* [INFORMATION SUPPLIED]:
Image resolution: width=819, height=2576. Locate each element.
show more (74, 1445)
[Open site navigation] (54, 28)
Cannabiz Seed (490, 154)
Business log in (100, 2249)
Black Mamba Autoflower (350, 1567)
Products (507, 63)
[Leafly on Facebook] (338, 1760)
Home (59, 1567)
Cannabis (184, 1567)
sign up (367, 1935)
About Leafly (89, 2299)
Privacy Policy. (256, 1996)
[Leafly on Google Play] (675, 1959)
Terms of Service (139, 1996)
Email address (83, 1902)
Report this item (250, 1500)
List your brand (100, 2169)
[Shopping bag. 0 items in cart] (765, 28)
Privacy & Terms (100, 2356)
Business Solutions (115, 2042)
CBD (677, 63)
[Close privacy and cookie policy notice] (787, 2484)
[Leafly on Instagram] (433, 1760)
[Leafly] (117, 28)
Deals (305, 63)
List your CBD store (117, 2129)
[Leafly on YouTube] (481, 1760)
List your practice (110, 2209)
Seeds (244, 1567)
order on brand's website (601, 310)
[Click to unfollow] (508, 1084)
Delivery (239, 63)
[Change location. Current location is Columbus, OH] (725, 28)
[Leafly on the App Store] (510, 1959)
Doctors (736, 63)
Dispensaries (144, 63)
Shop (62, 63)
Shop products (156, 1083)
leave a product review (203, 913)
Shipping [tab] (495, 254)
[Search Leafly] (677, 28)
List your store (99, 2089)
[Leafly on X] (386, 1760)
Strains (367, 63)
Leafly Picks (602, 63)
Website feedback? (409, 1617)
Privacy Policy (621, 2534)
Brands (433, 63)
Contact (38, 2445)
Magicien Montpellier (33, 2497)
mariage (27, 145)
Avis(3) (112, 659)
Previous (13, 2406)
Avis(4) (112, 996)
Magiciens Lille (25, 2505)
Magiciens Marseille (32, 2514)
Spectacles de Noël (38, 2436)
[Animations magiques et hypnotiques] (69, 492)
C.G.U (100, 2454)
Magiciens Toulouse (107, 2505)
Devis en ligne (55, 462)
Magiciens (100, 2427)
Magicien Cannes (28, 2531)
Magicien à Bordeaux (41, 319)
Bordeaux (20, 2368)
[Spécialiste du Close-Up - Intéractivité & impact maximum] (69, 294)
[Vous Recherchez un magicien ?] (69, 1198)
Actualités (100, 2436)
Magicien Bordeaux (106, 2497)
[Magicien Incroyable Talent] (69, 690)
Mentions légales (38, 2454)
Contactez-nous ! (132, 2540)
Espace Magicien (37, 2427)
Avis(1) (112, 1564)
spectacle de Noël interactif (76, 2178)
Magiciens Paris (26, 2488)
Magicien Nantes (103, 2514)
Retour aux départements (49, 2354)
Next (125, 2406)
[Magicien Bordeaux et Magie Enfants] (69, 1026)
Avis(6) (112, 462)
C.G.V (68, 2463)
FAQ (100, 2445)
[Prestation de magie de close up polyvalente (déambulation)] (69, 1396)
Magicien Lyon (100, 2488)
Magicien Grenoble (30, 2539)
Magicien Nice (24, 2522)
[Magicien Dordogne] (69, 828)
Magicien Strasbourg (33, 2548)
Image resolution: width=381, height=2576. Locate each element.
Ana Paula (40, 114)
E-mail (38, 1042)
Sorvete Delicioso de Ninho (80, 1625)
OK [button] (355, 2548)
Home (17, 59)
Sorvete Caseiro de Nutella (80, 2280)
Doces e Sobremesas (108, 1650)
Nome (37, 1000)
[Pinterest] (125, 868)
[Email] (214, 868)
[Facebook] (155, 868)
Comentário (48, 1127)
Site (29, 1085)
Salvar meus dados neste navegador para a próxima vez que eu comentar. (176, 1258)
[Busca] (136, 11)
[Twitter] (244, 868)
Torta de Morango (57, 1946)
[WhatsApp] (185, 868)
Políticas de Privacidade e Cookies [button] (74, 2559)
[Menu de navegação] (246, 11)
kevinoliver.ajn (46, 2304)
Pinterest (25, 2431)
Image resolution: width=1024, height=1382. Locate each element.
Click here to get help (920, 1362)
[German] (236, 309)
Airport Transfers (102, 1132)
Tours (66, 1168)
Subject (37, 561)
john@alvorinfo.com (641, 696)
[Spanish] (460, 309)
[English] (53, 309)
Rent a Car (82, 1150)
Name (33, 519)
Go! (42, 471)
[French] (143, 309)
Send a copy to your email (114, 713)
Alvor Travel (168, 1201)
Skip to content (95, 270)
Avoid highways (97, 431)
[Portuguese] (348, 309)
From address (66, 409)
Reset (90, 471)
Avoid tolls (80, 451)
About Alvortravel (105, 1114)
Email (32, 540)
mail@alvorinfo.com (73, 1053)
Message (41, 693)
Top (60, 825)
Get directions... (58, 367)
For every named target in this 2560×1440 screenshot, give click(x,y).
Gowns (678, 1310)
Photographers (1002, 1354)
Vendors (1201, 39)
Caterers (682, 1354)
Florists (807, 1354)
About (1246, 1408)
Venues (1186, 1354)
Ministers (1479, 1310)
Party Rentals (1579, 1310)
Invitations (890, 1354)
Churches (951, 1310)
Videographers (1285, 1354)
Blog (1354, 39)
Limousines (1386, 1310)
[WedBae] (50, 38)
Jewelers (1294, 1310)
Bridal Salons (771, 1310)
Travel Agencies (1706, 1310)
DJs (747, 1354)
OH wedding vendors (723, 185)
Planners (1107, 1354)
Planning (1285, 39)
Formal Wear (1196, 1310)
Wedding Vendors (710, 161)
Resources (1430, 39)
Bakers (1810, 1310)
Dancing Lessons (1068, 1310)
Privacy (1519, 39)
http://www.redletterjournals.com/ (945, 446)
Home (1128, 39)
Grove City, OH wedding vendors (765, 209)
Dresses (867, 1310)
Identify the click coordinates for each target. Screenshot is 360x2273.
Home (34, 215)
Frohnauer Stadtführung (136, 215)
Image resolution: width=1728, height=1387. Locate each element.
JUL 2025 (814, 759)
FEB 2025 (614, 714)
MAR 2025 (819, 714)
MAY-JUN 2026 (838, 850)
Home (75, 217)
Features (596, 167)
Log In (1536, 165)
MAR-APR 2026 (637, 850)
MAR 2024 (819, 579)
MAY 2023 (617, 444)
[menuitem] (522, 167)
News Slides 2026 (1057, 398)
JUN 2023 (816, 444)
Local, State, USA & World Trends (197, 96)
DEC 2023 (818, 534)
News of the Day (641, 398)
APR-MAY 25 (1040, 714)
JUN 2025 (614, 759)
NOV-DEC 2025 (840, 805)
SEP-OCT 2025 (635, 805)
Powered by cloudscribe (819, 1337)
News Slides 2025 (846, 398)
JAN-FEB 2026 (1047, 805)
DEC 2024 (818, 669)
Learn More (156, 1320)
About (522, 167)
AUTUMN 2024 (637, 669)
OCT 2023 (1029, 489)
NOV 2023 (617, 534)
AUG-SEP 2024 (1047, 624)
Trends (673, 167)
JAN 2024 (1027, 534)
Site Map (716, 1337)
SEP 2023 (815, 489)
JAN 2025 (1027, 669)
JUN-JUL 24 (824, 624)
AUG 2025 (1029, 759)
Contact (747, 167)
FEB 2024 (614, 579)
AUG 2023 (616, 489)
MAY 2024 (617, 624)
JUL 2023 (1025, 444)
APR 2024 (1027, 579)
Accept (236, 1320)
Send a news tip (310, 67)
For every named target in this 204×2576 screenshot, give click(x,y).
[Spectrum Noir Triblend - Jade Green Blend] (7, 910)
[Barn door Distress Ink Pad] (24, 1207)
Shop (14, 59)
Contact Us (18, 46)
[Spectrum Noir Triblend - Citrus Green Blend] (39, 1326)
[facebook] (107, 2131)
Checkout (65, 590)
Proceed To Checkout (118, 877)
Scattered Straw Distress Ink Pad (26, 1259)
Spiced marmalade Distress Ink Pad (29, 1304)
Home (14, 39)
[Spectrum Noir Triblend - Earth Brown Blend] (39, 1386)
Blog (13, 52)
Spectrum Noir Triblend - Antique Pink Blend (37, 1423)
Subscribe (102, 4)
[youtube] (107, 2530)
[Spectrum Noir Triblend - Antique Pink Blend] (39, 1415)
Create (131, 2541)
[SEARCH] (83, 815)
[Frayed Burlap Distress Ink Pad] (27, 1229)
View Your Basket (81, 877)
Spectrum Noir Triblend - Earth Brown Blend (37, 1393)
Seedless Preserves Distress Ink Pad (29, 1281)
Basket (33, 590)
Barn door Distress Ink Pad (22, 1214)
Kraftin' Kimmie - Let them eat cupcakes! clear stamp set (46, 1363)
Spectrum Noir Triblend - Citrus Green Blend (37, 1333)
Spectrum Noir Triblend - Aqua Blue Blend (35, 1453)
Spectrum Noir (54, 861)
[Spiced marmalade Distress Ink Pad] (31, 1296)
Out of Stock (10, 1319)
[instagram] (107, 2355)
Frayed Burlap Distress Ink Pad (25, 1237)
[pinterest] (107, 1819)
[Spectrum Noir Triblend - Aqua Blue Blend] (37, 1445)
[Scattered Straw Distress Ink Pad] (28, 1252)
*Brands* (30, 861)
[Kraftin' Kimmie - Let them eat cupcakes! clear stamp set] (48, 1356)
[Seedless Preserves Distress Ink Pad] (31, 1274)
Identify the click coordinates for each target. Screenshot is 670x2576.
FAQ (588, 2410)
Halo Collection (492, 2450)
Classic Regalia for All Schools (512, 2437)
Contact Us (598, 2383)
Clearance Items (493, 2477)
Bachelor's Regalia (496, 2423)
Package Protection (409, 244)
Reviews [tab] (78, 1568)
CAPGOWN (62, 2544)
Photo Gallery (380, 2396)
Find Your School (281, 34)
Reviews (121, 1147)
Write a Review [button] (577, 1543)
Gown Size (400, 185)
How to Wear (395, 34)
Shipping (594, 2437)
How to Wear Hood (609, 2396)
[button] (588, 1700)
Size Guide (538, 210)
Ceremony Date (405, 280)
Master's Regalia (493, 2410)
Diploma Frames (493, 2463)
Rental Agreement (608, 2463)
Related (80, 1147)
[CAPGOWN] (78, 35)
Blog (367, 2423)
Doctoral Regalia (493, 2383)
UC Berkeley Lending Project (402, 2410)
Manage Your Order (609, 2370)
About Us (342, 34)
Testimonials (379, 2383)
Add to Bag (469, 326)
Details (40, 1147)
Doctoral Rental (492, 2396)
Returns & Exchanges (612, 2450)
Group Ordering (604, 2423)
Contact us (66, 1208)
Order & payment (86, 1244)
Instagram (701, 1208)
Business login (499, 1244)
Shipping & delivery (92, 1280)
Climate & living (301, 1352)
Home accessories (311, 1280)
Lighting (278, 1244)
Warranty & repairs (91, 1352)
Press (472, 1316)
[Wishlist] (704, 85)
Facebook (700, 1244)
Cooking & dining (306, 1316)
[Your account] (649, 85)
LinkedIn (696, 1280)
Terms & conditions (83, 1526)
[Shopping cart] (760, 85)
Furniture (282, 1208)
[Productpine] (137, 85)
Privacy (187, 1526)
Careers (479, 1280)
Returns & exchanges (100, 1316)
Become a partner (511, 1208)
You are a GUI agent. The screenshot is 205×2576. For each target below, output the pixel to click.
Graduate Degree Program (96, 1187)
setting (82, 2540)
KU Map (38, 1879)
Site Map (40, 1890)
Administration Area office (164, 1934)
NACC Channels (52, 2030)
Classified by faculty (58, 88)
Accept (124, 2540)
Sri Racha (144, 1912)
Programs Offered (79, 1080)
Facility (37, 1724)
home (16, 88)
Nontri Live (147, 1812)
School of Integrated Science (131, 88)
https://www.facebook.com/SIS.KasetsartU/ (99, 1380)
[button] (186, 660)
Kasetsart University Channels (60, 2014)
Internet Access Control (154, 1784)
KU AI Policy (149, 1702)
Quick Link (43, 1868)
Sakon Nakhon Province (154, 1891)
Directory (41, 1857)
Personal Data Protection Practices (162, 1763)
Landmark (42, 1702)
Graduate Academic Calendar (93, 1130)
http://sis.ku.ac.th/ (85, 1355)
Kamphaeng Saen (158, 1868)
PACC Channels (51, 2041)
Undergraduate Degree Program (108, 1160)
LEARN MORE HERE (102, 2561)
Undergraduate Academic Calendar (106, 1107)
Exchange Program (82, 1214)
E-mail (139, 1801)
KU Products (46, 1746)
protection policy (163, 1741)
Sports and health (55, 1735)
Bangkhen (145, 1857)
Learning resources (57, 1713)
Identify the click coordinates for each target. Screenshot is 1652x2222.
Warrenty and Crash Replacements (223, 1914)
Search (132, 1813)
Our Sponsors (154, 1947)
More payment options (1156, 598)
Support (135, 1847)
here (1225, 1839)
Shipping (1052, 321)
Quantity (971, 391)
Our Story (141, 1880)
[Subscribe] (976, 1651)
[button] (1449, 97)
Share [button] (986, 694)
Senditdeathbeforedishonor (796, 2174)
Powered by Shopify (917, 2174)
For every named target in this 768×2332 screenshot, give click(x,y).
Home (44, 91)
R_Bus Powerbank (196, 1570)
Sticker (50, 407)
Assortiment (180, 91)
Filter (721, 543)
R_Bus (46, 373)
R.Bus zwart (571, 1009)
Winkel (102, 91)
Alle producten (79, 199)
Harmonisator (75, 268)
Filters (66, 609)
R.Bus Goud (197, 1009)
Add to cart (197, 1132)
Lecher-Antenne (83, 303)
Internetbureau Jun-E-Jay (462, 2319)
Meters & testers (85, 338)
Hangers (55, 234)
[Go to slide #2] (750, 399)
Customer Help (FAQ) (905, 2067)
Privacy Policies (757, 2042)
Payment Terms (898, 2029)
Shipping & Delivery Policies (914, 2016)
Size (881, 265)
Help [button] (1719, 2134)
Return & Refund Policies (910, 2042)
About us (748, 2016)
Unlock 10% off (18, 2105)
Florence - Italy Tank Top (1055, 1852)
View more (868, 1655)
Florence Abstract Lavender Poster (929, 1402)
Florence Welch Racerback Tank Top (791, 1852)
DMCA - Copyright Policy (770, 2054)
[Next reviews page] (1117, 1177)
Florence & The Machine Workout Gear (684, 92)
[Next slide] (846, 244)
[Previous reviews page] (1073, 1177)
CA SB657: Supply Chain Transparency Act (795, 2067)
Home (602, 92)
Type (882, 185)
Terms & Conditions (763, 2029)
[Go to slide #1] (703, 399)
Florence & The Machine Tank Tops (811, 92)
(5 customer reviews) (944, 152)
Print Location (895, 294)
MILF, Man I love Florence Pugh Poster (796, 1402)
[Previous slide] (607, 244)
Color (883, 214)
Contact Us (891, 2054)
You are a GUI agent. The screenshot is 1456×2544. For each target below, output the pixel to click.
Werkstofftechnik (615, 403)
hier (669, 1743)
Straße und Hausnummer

* [YOUR GOAL]: Go through the data and show every line where "Seedless" occurs.

* [EXPECTED OUTPUT]:
Seedless Preserves Distress Ink Pad (29, 1281)
[Seedless Preserves Distress Ink Pad] (31, 1274)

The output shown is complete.